Hercule: Countess, please allow me to introduce two colleagues of mine. Monsieurs Redfern and Blake.
Blake: Good evening, ma'am.
Hercule: They are, like myself, private detectives.
Countess: Do you really think I need an escort?
Hercule: No, no, no. They are for your protection. During your short visit in England, there have been four very clever robberies. I would not wish you to be involved in a fifth.
Countess: Of course.

Captain: I don't think you've got any imagination at all, Poirot.
Hercule: That is true, mon ami. But fortunately, you have enough for both of us. It is extremely valuable to me.

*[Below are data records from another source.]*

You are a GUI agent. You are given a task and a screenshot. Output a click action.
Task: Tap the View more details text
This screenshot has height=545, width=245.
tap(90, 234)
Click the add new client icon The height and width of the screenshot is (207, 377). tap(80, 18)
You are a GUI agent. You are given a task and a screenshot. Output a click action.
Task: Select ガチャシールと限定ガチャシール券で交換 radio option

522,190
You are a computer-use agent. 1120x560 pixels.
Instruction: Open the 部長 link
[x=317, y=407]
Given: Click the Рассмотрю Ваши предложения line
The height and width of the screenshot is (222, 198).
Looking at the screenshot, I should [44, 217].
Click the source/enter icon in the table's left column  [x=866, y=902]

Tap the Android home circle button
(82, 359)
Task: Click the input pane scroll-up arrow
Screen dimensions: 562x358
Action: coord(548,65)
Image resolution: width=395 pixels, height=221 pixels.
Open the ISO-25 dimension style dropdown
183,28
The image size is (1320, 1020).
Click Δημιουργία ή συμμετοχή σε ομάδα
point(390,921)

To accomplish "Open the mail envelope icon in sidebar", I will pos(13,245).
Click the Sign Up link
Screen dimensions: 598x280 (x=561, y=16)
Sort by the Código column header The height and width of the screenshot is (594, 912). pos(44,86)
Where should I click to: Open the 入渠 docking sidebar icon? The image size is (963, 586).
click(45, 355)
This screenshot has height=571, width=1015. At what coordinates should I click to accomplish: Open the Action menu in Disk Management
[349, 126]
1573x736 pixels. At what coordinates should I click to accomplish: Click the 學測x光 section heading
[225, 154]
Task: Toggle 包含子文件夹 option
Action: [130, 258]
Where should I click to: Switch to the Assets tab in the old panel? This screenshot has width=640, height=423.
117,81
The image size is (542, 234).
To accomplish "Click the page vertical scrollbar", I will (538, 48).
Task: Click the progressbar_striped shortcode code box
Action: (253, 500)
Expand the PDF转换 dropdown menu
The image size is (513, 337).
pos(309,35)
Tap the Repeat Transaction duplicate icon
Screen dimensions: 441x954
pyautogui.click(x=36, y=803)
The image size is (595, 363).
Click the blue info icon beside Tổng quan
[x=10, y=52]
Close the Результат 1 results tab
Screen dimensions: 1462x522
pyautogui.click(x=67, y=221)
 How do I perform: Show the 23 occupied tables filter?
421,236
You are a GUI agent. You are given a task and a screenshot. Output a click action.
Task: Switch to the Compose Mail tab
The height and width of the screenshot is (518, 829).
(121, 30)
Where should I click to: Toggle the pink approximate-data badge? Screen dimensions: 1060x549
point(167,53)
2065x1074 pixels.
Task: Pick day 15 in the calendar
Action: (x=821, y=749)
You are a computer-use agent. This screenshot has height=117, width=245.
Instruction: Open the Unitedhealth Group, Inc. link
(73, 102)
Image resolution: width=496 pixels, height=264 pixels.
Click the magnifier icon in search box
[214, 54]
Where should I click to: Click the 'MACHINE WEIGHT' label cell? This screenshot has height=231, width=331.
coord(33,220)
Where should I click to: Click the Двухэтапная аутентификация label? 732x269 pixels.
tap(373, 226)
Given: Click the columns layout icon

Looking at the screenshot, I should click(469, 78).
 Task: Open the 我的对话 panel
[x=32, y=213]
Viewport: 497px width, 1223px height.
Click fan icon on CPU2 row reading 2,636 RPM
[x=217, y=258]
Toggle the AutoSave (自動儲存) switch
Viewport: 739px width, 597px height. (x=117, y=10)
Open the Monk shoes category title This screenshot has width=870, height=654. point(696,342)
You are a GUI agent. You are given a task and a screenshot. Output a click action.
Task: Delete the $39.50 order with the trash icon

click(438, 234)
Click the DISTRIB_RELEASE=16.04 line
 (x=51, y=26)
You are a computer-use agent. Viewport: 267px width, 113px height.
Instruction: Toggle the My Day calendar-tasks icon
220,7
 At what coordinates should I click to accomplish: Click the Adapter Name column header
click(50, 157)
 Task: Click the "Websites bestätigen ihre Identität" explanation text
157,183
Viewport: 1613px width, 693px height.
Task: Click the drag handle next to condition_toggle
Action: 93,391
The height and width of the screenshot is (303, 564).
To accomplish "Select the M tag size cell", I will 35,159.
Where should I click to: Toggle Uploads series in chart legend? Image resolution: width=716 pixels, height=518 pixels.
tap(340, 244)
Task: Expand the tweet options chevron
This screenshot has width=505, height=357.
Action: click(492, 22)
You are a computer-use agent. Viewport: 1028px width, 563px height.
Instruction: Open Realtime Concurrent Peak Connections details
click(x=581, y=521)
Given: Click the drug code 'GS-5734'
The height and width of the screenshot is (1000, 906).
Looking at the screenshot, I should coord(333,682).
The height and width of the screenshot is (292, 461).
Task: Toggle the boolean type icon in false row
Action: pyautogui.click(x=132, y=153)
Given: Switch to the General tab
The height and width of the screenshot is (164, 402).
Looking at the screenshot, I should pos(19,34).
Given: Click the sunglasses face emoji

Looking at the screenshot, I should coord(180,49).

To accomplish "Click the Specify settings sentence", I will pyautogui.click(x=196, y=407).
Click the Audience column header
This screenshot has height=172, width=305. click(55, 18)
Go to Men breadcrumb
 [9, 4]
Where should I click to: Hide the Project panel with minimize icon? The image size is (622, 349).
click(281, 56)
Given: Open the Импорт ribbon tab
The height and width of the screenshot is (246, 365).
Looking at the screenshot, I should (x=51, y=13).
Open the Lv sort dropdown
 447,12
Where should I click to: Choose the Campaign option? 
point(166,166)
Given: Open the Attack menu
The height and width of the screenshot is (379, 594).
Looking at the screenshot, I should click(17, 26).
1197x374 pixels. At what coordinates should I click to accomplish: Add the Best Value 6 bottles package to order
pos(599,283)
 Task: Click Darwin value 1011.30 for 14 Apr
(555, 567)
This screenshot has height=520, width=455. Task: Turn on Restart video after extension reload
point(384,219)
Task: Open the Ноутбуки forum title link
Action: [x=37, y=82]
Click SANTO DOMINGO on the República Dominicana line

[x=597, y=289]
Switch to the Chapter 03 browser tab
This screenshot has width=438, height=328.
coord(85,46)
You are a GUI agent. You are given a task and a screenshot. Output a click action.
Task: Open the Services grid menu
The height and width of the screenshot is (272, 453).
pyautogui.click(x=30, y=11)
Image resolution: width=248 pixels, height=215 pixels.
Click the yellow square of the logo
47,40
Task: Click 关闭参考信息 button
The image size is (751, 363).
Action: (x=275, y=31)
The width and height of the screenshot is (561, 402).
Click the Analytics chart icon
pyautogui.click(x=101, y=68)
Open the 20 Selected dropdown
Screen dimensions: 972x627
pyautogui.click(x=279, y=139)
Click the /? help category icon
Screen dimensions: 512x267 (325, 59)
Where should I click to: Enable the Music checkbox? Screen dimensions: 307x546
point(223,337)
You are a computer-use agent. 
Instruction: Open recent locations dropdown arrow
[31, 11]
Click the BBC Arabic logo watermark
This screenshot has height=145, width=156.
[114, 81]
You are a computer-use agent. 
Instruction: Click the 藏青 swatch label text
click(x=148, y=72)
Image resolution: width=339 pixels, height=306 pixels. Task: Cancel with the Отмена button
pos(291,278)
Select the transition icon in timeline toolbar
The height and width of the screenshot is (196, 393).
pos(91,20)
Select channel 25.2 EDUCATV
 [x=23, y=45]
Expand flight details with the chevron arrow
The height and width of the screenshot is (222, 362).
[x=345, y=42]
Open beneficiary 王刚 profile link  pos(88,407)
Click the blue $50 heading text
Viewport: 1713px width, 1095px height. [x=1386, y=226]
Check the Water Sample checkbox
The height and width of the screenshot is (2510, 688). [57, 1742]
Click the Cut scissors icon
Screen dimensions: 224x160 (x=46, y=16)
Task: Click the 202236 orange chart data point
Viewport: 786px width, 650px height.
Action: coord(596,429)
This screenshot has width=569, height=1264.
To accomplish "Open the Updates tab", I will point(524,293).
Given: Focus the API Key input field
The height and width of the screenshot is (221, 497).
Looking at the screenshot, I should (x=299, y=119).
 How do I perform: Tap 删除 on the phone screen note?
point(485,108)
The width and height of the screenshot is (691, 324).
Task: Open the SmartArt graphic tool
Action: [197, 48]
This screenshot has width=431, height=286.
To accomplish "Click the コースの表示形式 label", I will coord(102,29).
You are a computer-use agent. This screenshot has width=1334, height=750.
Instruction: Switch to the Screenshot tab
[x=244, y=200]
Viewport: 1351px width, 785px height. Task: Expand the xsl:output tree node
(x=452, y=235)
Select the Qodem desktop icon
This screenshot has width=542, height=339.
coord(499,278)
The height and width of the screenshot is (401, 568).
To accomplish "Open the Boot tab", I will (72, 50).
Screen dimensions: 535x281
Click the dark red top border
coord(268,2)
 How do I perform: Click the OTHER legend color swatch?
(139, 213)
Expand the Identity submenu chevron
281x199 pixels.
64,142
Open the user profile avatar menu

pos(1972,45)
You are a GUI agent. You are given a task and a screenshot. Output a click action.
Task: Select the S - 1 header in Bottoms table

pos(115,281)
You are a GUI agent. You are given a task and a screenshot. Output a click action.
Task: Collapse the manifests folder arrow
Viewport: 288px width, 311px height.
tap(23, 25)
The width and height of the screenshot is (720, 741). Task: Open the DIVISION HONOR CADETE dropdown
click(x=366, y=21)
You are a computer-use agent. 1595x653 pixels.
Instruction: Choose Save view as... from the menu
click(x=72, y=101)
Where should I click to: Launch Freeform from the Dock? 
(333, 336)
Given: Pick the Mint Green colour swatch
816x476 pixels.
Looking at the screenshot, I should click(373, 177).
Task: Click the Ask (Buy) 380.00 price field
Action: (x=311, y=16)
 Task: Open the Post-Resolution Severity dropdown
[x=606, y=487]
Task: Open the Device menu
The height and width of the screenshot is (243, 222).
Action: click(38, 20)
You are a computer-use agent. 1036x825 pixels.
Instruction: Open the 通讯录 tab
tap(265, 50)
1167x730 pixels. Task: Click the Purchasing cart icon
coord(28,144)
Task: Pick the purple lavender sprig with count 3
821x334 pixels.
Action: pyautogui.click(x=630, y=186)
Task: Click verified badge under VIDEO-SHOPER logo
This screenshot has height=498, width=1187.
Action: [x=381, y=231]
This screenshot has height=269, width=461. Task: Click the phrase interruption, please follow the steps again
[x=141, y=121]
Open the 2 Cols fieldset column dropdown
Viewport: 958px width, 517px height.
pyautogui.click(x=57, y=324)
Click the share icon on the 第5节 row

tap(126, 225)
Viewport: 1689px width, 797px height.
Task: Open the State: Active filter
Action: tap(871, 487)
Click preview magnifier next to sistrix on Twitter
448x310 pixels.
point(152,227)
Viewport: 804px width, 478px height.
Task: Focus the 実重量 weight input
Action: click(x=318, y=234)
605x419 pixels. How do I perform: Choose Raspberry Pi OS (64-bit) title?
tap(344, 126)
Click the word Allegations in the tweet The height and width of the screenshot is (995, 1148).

Mrs. Hubbard: I know it's a wicked thing to say, but I think she might have been a secret drinker.
Chief: After all the bottles we found in her room, there's no secret about it.

Giraud: Monsieur Poirot.
Hercule: Monsieur Giraud.
Giraud: [hands over his pipe for losing to Poirot] This is yours, I think.
Hercule: No, monsieur. You may keep your pipe. But from this moment, each time you light, it you'll think of Hercule Poirot.
Giraud: Yes, I will.

[first lines]
Captain: Looks just like a patchwork quilt, doesn't it?
Hercule: [eyes closed tight, clutching armrest] No!
Captain: Well, it does to me. Does to everybody else.
Hercule: Not to Poirot!
Captain: Oh, I suppose you don't think that looks like a great mass of cotton wool.
Hercule: No!
Captain: I don't think you've got *any* imagination at all, Poirot.
Hercule: [opens his eyes] That is true, mon ami. But fortunately you have enough for both of us; it is extremely valuable to me.